**TASK GOAL**
Translate into Spanish this sentence from the court order: "Claimant then filed a complaint in this court seeking review of the now-final administrative decision."

**DOCUMENT PASSAGE**
---*---

Opinion
No. 5:17-CV-505-RJ
11-02-2018
ORDER
This matter is before the court on the parties' cross-motions for judgment on the pleadings [DE-18, DE-22] pursuant to Fed. R. Civ. P. 12(c). Claimant Alayne Joyner ("Claimant") filed this action pursuant to 42 U.S.C. §§ 405(g) and 1383(c)(3), seeking judicial review of the denial of her applications for a period of disability, Disability Insurance Benefits ("DIB"), and Supplemental Security Income ("SSI") payments. Claimant filed a response in opposition to the Commissioner's motion [DE-24], and the pending motions are ripe for adjudication. Having carefully reviewed the administrative record and the motions and memoranda submitted by the parties, Claimant's Motion for Judgment on the Pleadings is denied, Defendant's Motion for Judgment on the Pleadings is allowed, and the final decision of the Commissioner is affirmed.
I. STATEMENT OF THE CASE
Claimant protectively filed applications for a period of disability, DIB, and SSI on October 6, 2014, alleging disability beginning December 5, 2012. (R. 227-36). Her claims were denied initially and upon reconsideration. (R. 88-133). A hearing before the Administrative Law Judge ("ALJ") was held on October 13, 2016, at which Claimant, represented by counsel, and a vocational expert ("VE") appeared and testified. (R. 30-64). On January 19, 2017, the ALJ issued a decision denying Claimant's request for benefits. (R. 12-29). The Appeals Council denied Claimant's request for review on August 9, 2017. (R. 1-5). Claimant then filed a complaint in this court seeking review of the now-final administrative decision.
II. STANDARD OF REVIEW
The scope of judicial review of a final agency decision regarding disability benefits under the Social Security Act ("Act"), 42 U.S.C. § 301 et seq., is limited to determining whether substantial evidence supports the Commissioner's factual findings and whether the decision was reached through the application of the correct legal standards. See Coffman v. Bowen, 829 F.2d 514, 517 (4th Cir. 1987). "The findings of the Commissioner . . . as to any fact, if supported by substantial evidence, shall be conclusive . . . ." 42 U.S.C. § 405(g). Substantial evidence is "evidence which a reasoning mind would accept as sufficient to support a particular conclusion." Laws v. Celebrezze, 368 F.2d 640, 642 (4th Cir. 1966). While substantial evidence is not a "large or considerable amount of evidence," Pierce v. Underwood, 487 U.S. 552, 565 (1988), it is "more than a mere scintilla . . . and somewhat less than a preponderance." Laws, 368 F.2d at 642. "In reviewing for substantial evidence, [the court should not] undertake to re-weigh conflicting evidence, make credibility determinations, or substitute [its] judgment for that of the [Commissioner]." Mastro v. Apfel, 270 F.3d 171, 176 (4th Cir. 2001) (quoting Craig v. Chater, 76 F.3d 585, 589 (4th Cir. 1996), superseded by regulation on other grounds, 20 C.F.R. § 416.927(d)(2)). Rather, in conducting the "substantial evidence" inquiry, the court's review is limited to whether the ALJ analyzed the relevant evidence and sufficiently explained his or her findings and rationale in crediting the evidence. Sterling Smokeless Coal Co. v. Akers, 131 F.3d 438, 439-40 (4th Cir. 1997).

---*---

Screenshot grounding data

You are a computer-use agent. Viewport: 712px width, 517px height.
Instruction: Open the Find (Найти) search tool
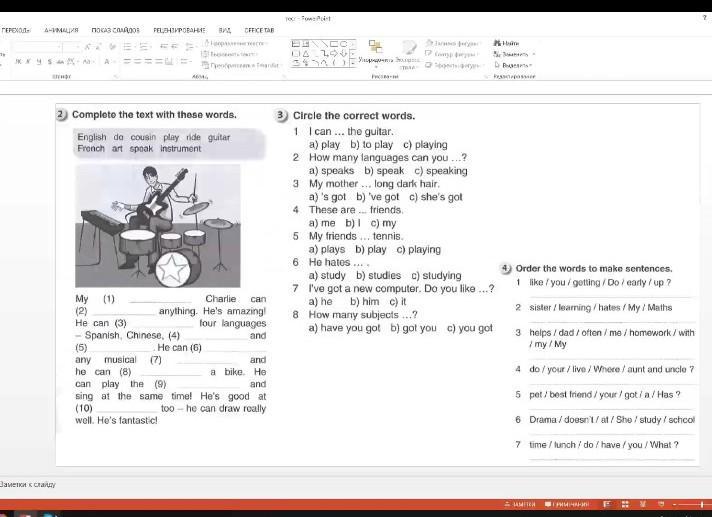(x=508, y=43)
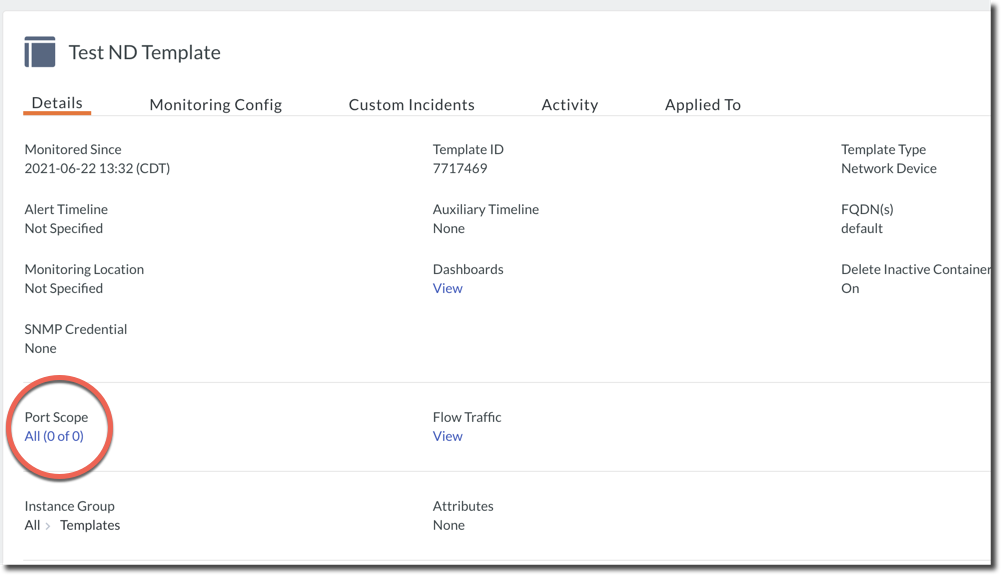Click the Templates breadcrumb in Instance Group
This screenshot has width=1001, height=575.
(x=90, y=525)
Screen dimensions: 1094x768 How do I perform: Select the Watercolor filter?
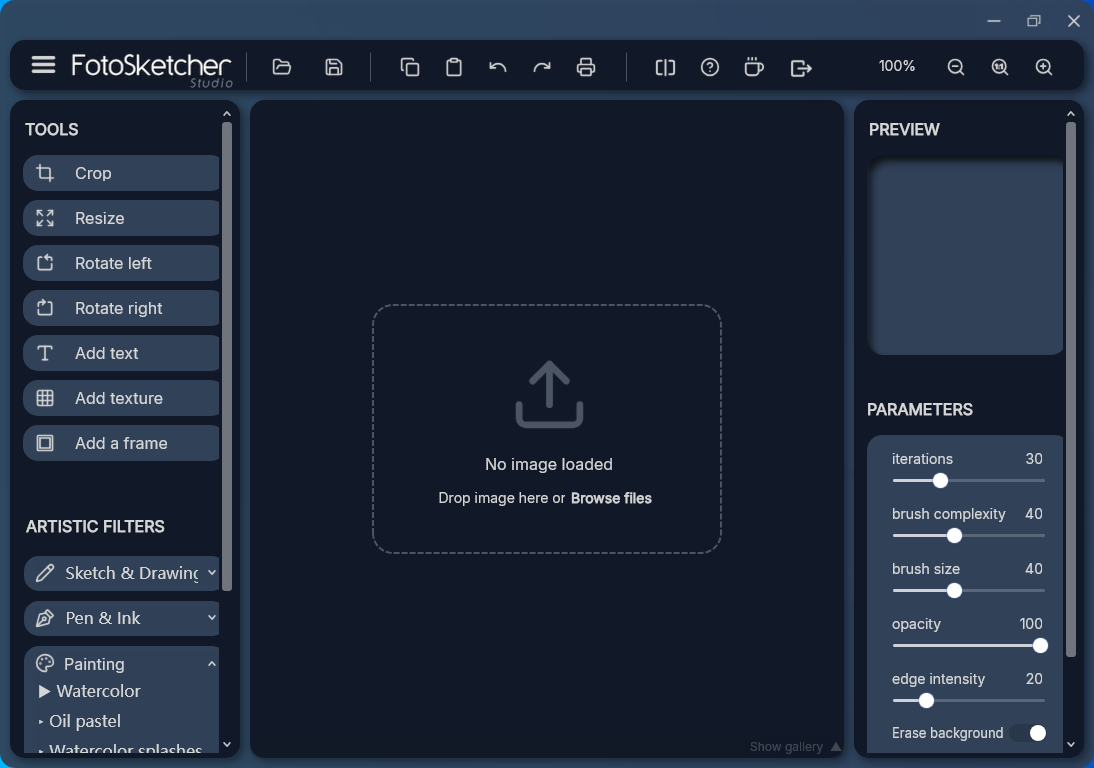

---*---

**ANSWER FOR THIS EXERCISE**
Luego, la reclamante presentó una demanda ante este tribunal en la que solicitaba la revisión de la decisión administrativa, ahora firme.